Azure MSTTS Extensions

Automatic Namespace Injection

The formatter automatically detects when Azure-specific MSTTS tags are present in the generated SSML and injects the required xmlns:mstts="https://www.w3.org/2001/mstts" namespace declaration into the <speak> tag. This ensures valid SSML without manual intervention.

Express-As Styles

Azure neural voices support 33 emotional and scenario-specific speaking styles through the mstts:express-as element.

Emotional Styles:

  • (text)[excited] - Excited, enthusiastic delivery
  • (text)[disappointed] - Disappointed, let-down delivery
  • (text)[friendly] - Warm, friendly delivery
  • (text)[cheerful] - Upbeat, cheerful delivery
  • (text)[sad] - Sad, melancholic delivery
  • (text)[angry] - Angry, irritated delivery
  • (text)[fearful] - Fearful, anxious delivery
  • (text)[empathetic] - Caring, empathetic delivery
  • (text)[calm] - Calm, composed delivery
  • (text)[hopeful] - Hopeful, optimistic delivery
  • (text)[terrified] - Terrified, extremely fearful delivery
  • (text)[unfriendly] - Cold, unfriendly delivery
  • (text)[gentle] - Gentle, soft delivery
  • (text)[serious] - Serious, formal delivery
  • (text)[depressed] - Depressed, low-energy delivery
  • (text)[embarrassed] - Embarrassed, awkward delivery
  • (text)[disgruntled] - Disgruntled, annoyed delivery
  • (text)[envious] - Envious, jealous delivery
  • (text)[affectionate] - Affectionate, loving delivery

Scenario-Specific Styles:

  • (text)[newscaster] - News broadcast style
  • (text)[shouting] - Shouting, loud delivery
  • (text)[whispering] - Whispering, quiet delivery
  • (text)[lyrical] - Lyrical, singing-like delivery
  • (text)[assistant] - Digital assistant style
  • (text)[chat] - Casual chat style
  • (text)[customerservice] - Customer service style
  • (text)[poetry-reading] - Poetry reading style (section-level only)
  • (text)[narration-professional] - Professional narration style (section-level only)
  • (text)[narration-relaxed] - Soothing, melodious narration style (section-level only)
  • (text)[newscast-casual] - Casual news style (section-level only)
  • (text)[newscast-formal] - Formal, confident, authoritative news style (section-level only)
  • (text)[documentary-narration] - Relaxed, interested documentary style (section-level only)
  • (text)[advertisement_upbeat] - Excited, high-energy advertising style
  • (text)[sports_commentary] - Relaxed, interested sports broadcasting style
  • (text)[sports_commentary_excited] - Intensive, energetic sports broadcasting style

Style Degree:

Control style intensity with numeric values between 0.01 and 2.0 (default 1.0):

(This is slightly excited)[excited:"0.5"]
(This is very excited)[excited:"1.8"]

Role Attribute:

Combine style with character voice roles using semicolon-delimited syntax:

(Hello there!)[excited;role:"Girl"]
(Hello there!)[excited:"1.5";role:"Girl"]
(Bonjour!)[style:"friendly";role:"YoungAdultFemale"]

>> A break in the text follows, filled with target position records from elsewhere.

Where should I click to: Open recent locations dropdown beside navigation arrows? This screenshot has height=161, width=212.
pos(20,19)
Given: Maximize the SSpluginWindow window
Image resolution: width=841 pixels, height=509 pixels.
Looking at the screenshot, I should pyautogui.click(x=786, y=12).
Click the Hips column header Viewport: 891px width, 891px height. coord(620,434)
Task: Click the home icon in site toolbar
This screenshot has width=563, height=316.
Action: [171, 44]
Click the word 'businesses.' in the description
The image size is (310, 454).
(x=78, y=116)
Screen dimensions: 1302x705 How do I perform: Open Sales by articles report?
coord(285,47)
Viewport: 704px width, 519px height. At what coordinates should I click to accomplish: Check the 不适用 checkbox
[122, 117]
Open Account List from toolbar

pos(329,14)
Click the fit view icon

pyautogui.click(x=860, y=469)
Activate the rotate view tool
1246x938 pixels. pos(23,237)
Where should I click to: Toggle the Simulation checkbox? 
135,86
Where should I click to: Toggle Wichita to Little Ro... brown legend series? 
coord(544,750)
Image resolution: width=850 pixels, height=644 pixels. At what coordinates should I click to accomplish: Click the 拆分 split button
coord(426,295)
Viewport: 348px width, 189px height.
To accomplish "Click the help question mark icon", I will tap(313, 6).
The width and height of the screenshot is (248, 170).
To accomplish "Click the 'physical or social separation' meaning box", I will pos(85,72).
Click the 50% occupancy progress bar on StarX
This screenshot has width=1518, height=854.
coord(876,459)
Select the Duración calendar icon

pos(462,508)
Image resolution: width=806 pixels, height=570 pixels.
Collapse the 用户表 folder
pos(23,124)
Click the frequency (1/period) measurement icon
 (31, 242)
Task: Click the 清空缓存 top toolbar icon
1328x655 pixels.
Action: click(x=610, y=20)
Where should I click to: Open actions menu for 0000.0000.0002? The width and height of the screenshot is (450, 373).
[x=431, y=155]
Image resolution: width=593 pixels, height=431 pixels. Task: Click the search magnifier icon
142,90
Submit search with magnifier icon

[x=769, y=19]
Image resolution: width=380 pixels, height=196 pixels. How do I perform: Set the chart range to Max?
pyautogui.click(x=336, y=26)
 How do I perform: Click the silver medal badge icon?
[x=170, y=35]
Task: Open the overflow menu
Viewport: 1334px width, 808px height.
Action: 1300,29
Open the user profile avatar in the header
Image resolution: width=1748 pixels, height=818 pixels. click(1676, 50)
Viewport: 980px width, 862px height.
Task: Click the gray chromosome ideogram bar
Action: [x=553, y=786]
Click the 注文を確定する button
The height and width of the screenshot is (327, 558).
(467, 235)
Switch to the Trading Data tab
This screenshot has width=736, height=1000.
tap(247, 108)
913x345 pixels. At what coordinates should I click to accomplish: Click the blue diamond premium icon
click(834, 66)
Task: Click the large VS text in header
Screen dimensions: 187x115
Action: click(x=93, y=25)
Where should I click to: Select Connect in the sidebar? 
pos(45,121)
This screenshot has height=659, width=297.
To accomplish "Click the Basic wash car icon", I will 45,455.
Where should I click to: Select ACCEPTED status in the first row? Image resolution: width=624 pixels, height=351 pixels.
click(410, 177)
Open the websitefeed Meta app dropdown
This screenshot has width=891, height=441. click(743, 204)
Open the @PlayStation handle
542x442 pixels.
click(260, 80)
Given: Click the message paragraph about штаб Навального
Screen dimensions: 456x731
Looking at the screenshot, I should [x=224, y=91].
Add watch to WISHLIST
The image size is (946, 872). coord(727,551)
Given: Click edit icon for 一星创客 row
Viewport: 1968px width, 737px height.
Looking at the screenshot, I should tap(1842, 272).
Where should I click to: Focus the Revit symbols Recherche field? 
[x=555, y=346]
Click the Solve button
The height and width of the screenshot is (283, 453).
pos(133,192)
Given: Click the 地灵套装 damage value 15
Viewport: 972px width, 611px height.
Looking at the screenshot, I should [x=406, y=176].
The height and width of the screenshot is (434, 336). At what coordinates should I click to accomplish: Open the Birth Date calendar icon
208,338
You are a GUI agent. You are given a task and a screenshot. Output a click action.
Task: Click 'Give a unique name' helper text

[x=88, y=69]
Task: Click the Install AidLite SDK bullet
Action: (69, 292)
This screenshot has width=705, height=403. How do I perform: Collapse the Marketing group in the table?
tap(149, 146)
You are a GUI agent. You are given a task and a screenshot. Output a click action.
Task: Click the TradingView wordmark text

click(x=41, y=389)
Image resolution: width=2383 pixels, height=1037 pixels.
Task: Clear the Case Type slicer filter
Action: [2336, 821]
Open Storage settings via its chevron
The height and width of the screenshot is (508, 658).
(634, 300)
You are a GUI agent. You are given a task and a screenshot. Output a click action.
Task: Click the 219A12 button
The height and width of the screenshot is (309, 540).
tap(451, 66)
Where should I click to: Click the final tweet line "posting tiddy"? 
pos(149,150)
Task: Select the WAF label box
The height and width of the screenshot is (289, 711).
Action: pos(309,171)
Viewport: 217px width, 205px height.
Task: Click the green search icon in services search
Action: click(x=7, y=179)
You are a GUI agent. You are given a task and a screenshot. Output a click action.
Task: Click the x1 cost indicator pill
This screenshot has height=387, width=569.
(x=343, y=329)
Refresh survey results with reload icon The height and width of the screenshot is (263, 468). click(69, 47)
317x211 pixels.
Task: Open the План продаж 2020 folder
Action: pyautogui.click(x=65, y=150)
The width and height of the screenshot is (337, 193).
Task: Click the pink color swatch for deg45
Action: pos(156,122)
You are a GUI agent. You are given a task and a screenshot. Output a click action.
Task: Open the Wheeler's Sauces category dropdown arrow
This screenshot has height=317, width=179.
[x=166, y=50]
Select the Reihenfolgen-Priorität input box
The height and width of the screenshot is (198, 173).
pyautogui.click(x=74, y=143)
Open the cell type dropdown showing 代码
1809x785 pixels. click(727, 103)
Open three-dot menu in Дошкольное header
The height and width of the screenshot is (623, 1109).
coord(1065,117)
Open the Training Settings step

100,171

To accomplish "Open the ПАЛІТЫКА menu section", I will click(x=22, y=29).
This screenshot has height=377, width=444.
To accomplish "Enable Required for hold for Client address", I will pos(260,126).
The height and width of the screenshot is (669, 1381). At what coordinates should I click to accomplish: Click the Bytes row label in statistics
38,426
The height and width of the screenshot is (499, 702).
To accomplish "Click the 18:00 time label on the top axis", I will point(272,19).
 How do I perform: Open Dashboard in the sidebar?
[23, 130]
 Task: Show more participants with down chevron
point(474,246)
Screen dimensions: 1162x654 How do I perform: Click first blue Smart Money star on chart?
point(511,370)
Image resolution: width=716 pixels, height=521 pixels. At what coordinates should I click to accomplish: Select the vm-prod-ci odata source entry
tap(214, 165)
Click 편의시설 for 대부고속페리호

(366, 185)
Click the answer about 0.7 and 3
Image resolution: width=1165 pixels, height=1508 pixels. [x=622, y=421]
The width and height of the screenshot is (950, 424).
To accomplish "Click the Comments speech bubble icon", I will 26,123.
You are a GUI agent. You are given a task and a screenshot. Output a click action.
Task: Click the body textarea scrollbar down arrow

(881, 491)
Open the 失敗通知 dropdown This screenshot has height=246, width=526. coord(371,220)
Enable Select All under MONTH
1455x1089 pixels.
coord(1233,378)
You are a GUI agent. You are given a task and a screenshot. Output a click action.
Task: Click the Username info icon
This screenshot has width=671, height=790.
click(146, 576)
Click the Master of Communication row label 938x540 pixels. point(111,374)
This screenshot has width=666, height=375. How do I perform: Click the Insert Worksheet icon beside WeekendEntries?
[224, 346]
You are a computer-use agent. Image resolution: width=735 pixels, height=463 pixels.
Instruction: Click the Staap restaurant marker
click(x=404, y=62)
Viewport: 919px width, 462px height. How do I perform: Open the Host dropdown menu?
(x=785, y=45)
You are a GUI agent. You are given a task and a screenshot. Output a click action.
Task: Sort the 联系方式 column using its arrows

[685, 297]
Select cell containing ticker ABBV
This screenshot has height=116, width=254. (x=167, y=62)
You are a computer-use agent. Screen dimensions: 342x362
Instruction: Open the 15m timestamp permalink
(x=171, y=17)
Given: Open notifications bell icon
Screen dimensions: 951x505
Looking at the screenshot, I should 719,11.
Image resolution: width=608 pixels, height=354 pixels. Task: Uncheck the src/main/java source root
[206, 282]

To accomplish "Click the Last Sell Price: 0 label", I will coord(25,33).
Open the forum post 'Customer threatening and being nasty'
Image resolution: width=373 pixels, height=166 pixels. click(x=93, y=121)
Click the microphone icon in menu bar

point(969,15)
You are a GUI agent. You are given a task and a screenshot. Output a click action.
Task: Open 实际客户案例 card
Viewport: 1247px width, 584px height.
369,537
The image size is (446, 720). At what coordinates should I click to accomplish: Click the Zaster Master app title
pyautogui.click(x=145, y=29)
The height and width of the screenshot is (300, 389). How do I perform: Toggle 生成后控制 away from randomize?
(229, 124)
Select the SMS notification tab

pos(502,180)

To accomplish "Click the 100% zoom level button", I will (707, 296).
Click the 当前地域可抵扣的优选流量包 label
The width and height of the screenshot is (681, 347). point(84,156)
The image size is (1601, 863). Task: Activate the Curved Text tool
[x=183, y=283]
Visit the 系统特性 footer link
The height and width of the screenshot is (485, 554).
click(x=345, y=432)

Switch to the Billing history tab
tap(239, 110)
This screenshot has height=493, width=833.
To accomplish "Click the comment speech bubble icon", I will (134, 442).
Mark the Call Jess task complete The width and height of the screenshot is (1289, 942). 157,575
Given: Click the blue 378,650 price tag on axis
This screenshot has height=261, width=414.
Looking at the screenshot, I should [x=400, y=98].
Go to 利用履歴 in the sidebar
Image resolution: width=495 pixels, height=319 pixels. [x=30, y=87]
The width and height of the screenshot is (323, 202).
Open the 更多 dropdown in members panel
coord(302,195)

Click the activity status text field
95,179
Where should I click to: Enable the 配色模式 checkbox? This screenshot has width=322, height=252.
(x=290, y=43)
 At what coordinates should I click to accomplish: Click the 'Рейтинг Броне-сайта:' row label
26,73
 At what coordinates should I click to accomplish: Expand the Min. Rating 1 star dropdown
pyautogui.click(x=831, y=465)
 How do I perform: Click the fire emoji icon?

Supported roles: Girl, Boy, YoungAdultFemale, YoungAdultMale, OlderAdultFemale, OlderAdultMale, SeniorFemale, SeniorMale

Note: Role support varies by voice. Check the Azure voice gallery for availability.

Section-Level Styles:

Apply styles to entire sections:

#[excited]
This entire section is excited!
Multiple sentences work too.

Language Switching

Switch languages or accents using the lang modifier:

In Paris, they pronounce it (Paris)[lang:"fr-FR"]. #[voice:"Brian"][lang:"en-GB"]
This section uses Brian's voice with a British accent. #[voice][lang]

Unsupported Features

The following Azure SSML features are not supported by Speech Markdown. Use raw SSML passthrough for these features.

Multi-Speaker Dialog

Azure multi-talker voices (e.g., en-US-MultiTalker-Ava-Andrew:DragonHDLatestNeural) support mstts:dialog and mstts:turn elements for conversational exchanges. Requires grammar extension.

Example:

<speak xmlns:mstts='https://www.w3.org/2001/mstts'>
  <voice name='en-US-MultiTalker-Ava-Andrew:DragonHDLatestNeural'>
    <mstts:dialog>
      <mstts:turn speaker="ava">Hello, Andrew!</mstts:turn>
      <mstts:turn speaker="andrew">Hey Ava!</mstts:turn>
    </mstts:dialog>
  </voice>
</speak>

Advanced MSTTS Features

Not implemented. Use raw SSML passthrough:

  • <mstts:silence> - Precise silence control (use [break:"time"] as alternative)
  • <mstts:backgroundaudio> - Background audio with fade in/out
  • <mstts:viseme> - Viseme output for lip-sync
  • <mstts:audioduration> - Audio duration control
  • <mstts:ttsembedding> - Custom voice embedding
  • <mstts:voiceconversion> - Voice conversion

Other W3C SSML Elements

Not implemented. Use raw SSML passthrough:

  • <lexicon> - Custom pronunciation lexicons (use [ipa:"pronunciation"] for individual words)
  • <math> - MathML content
  • <s> - Sentence boundaries (use punctuation)

Disabled Say-As Types

The following say-as types are disabled because Azure does not support them:

  • expletive - Bleep out profanity
  • interjection - Interjection pronunciation
  • unit - Unit pronunciation

Platform Comparison

Azure vs Amazon Alexa

Azure:

  • 33 express-as styles vs Alexa's 2 emotions (excited, disappointed)
  • Numeric style intensity (0.01-2.0) vs Alexa's 3 levels (low, medium, high)
  • 8 role attributes for character voices
  • Multi-speaker dialog support (mstts:dialog)
  • Automatic namespace injection

Alexa:

  • amazon:effect for whisper
  • amazon:domain for music and news long-form content
  • amazon:auto-breaths and amazon:breath for natural pauses
  • Speechcons and interjections

Both:

  • Standard SSML (say-as, prosody, phoneme, sub, break)
  • Voice selection and language switching
  • Newscaster/news style

Azure vs Google Assistant

Azure:

  • 33 express-as styles vs Google's 0 emotional styles
  • 8 role attributes for character voices
  • Multi-speaker dialog support
  • Automatic namespace injection

Google:

  • Simpler SSML dialect
  • Better cross-platform compatibility

Both:

  • Standard SSML (say-as, prosody, phoneme, sub, break)
  • Voice selection and language switching

Voice Catalogue

Run npm run docs:update-voices with AZURE_SPEECH_KEY/AZURE_SPEECH_REGION or MICROSOFT_TOKEN/MICROSOFT_REGION environment variables to generate data/azure-voices.md. This file lists voice names, locales, genders, types, styles, and sample rates from the Speech Service REST API.